The stereotypes that fill Toya’s head are never repudiated and this is a weakness in the story. These stereotypes, unfortunately are written into the narrative, giving a poor representation of the African American experience, communicating that it’s woeful to be a black teen. Toya’s family is much less affluent than the families of her white peers. While her classmates can afford to give new cars as presents, Toya’s family cannot afford to furnish their home. Toya’s mother and aunt are vocal, “strong” black women. Toya’s father derails her mother’s dreams and embarrasses the family with his broke down cars. While his heart is in the right place, he does a poor job of providing for his family. White characters are seen as narrow-minded, privileged teens whose parents can buy them out of any situation. Without giving away too much, it’s the guys who save Toya, who get her to draw some conclusions. It’s too often the guys who save the girls!

I really wanted to like this book. I expected something that would truly explore racial identity as today’s teens experience it. This book unfortunately relied upon the same trite stereotypes that permeate our culture with regards to African Americans. The problem isn’t that the stereotypes are in the book, it’s that they’re never called to question. Casually relating that black girls are heavier that white girls would give readers reason to believe it must be so, when it truth young black girls are as aware of and likely to practice healthy lifestyles as are whites in the same income group. Relying upon such predictable characters doesn’t allow the story’s theme to shine through.

And Jesus.
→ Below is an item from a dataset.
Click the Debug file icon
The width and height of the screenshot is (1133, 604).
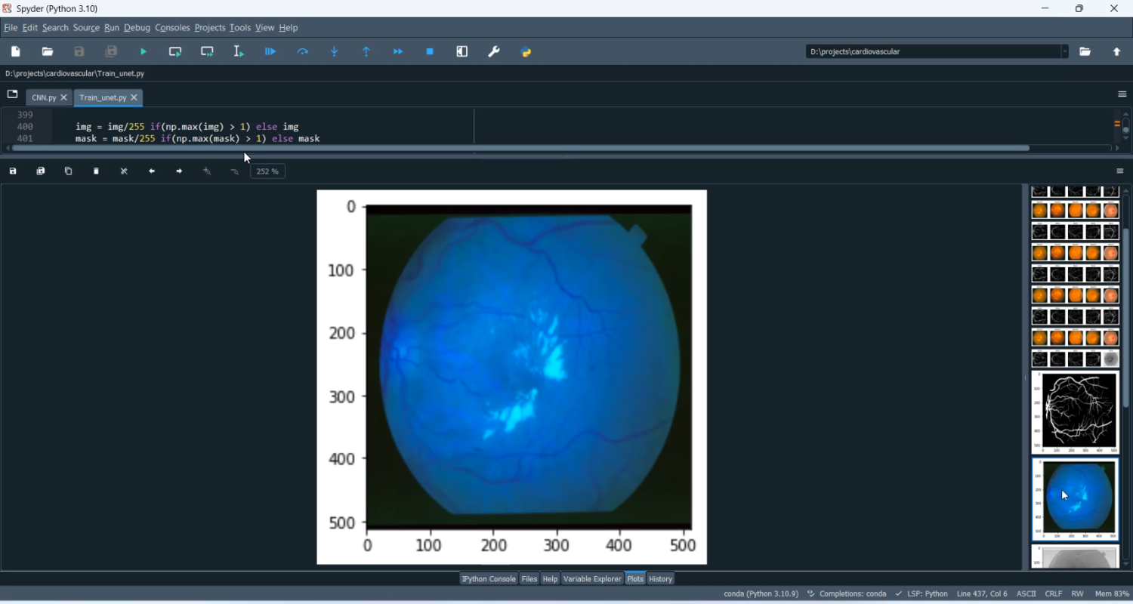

When you call on Jesus to be a significant part of the story, you really need to go a bit deeper into matters of faith, belief and justice and a few church scenes do not do that.

Into White is Randi Pink’s first young adult novel.

October Releases

Rebellion of Thieves by Kekla Magoon; Bloomsbury. ages 8-12.
Robyn Loxley can’t rest now that she’s the #1 Most Wanted Fugitive, Robyn Hoodlum. The harsh Nott City governor, Ignomus Crown, may have increased the reward for her capture, but this won’t stop Robyn from masterminding her biggest mission yet: infiltrating the governor’s mansion to rescue her parents.

The perfect opportunity arises when the Iron Teen contest comes to Sherwood. If Robyn scores high enough, she’ll be invited to a dinner at the mansion. But performing well in the contest could put her directly in Crown’s sights. Can she and her crew of misfit friends pull off such a grand scheme, or are they walking into bigger trouble than they can handle?

Garvey’s Choice by Nikki Grimes; Boyds Mills/WordSong. ages 8-12.
Garvey’s father has always wanted Garvey to be athletic, but Garvey is interested in astronomy, science fiction, reading—anything but sports. Feeling like a failure, he comforts himself with food. Garvey is kind, funny, smart, a loyal friend, and he is also overweight, teased by bullies, and lonely. When his only friend encourages him to join the school chorus, Garvey’s life changes. The chorus finds a new soloist in Garvey, and through chorus, Garvey finds a way to accept himself, and a way to finally reach his distant father—by speaking the language of music instead of the language of sports. This emotionally resonant novel in verse by award-winning author Nikki Grimes celebrates choosing to be true to yourself.

Mice of the Round Table: A Tail of Camelot by Julie Leung, illus. by Lindsey Carr; Harper Collins. ages 8-12.
Young mouse Calib Christopher dreams of becoming a Knight of the Round Table. For generations, his family has led the mice who live just out of sight of the humans, defending Camelot from enemies both big and small. But when Calib and his friend Cecily discover that a new threat is gathering—one that could catch even the Two-Leggers unaware—it is up to them to unmask the real enemy, unite their forces, and save the castle they all call home.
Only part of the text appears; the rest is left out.